» TAREAS DEL EJERCICIO
[a] Repite literalmente el fragmento del texto sobre la evolución del yoga que empieza en "La evolución del" y acaba en "conocer y saber.".
[b] Según el texto sobre la evolución del yoga, ¿qué prácticas se comienzan antes de decidir formarse como profesor o profesora?
[c] Prolonga el texto sobre la evolución del yoga a partir del punto en que se detiene.

» TEXTO SELECCIONADO
----------
La evolución del Yoga en el camino de la compasión. Cuando comienzas a practicar Hatha Yoga y Meditación y un día decides formarte como Profesor-a de Yoga, no alcanzas aún a sospechar las vueltas y cambios que afrontará tu práctica, no solo porque tú misma avanzas, evolucionas, cambias o necesitas cosas diferentes, sino porque también te lleva la corriente misma, las modas, las innovaciones, las propuestas novedosas y, cómo no, el afán de conocer y saber.
----------
» EXTRACTO DE DATOS
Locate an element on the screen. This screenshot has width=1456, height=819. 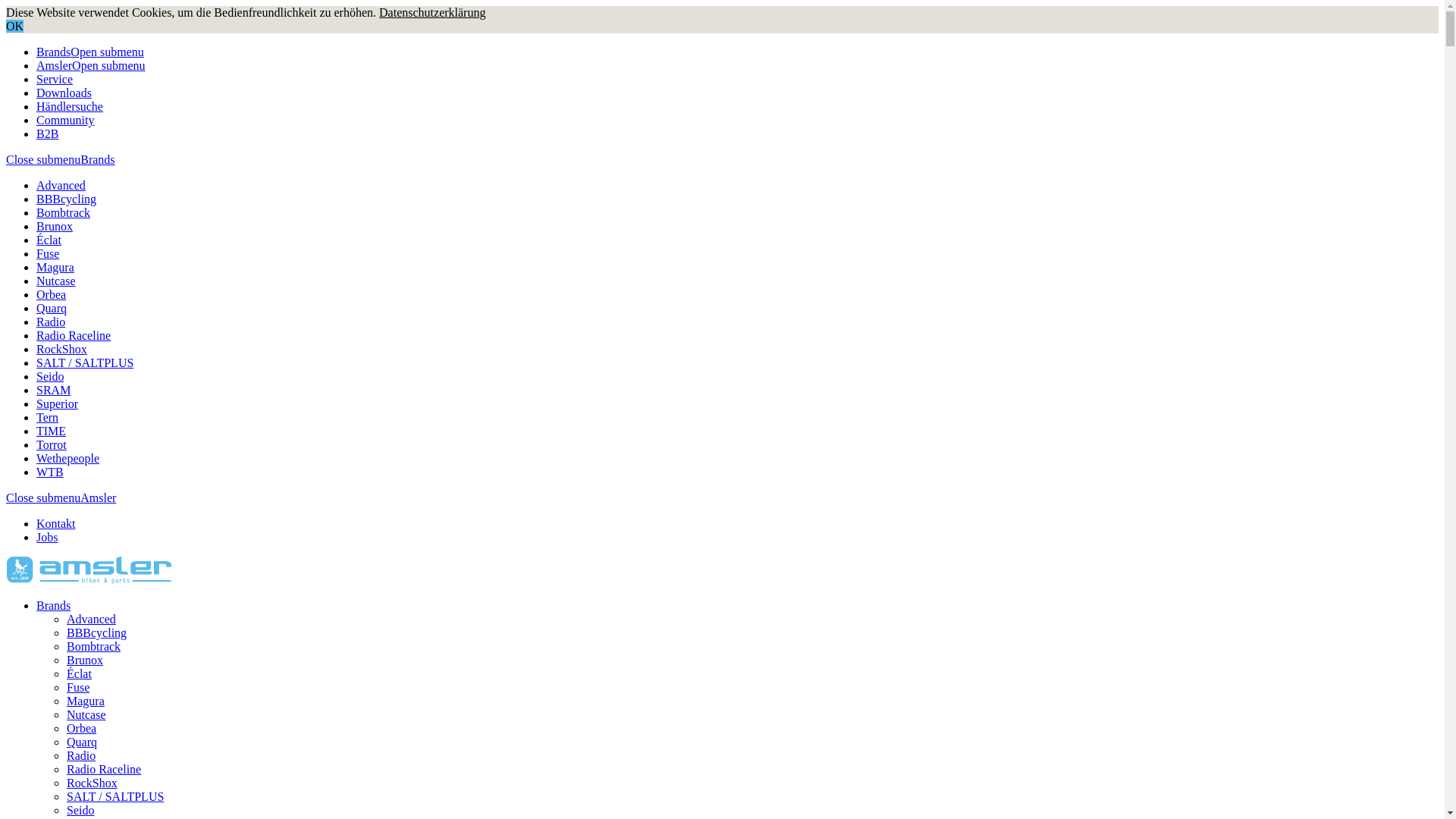
'Service' is located at coordinates (55, 79).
----------
» RESPUESTAS ESCRITAS
[a]
La evolución del Yoga en el camino de la compasión. Cuando comienzas a practicar Hatha Yoga y Meditación y un día decides formarte como Profesor-a de Yoga, no alcanzas aún a sospechar las vueltas y cambios que afrontará tu práctica, no solo porque tú misma avanzas, evolucionas, cambias o necesitas cosas diferentes, sino porque también te lleva la corriente misma, las modas, las innovaciones, las propuestas novedosas y, cómo no, el afán de conocer y saber.

[b] El Hatha Yoga y la Meditación.

[c]
Aunque el camino del practicante y del profesor de Yoga está plagado de movimientos muchas veces incoherentes, hay algo que no cambia, y en mi modo de verlo y vivirlo, mantiene intacta una cierta vocación de fondo que perdura en los bandazos y en las formas, pero que deja la esencia como un ancla inamovible en el fondo del océano de cada cual, esto es, la búsqueda genuina de significado, el impulso vital y humano de encontrar sentido a lo que somos y vivimos. ¿Por qué los cambios? ¿Por qué las incoherencias? ¿Por qué correr detrás de las modas y de todas las propuestas “alternativas” posibles? ¿Por qué querer asumir en uno mismo tantas técnicas contemplativas? ¿Por qué acudir a escuchar más conferencias, más cursos, más youtubes? ¿Por qué nunca es suficiente? ¿Es solo consumismo “espiritual” o hay algún tipo de obsesión escondida? ¿O quizás un movimiento generacional, global, evolutivo?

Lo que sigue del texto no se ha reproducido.